Stored records:
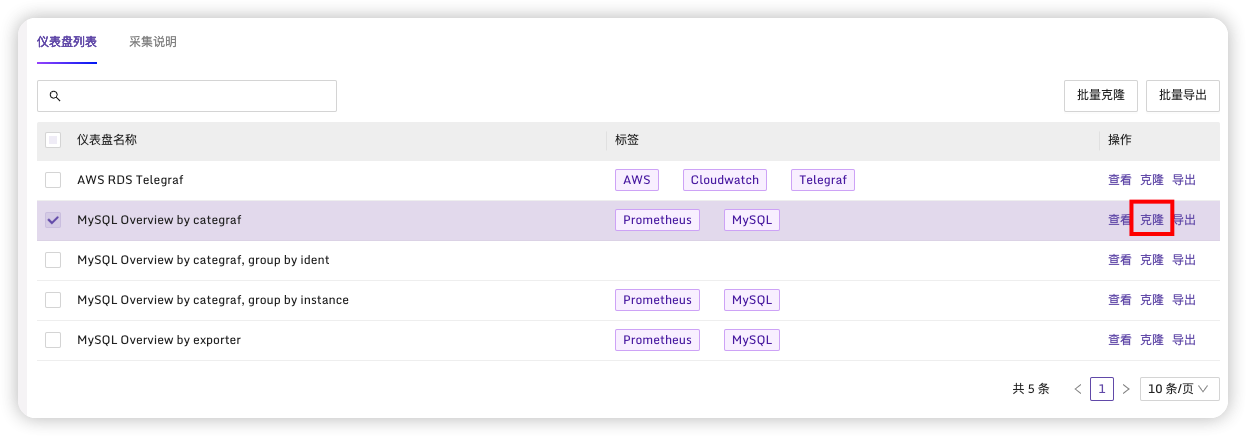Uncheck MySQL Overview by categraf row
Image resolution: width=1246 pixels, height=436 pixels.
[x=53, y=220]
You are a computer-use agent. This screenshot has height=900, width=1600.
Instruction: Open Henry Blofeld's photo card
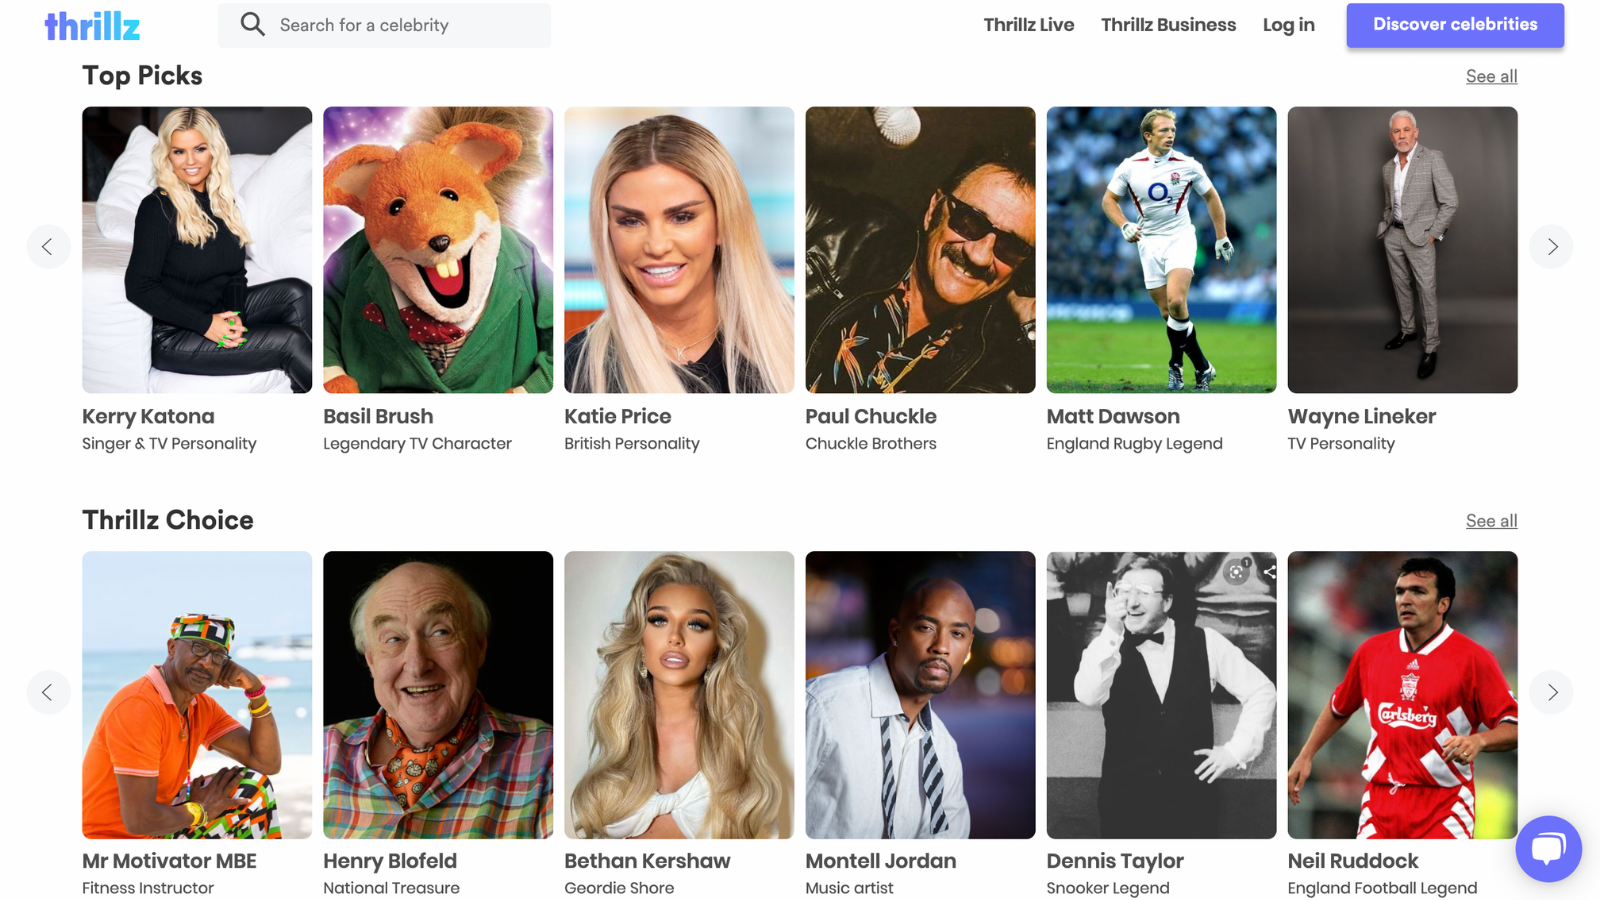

ASSIGNMENT = Could you set down nothing but the lines from the one containing "You are a computer-use" through the last line of the records above, both ends included, exactly as given and free of pictures?

SOLUTION FOR THIS PROBLEM =
You are a computer-use agent. This screenshot has height=900, width=1600.
Instruction: Open Henry Blofeld's photo card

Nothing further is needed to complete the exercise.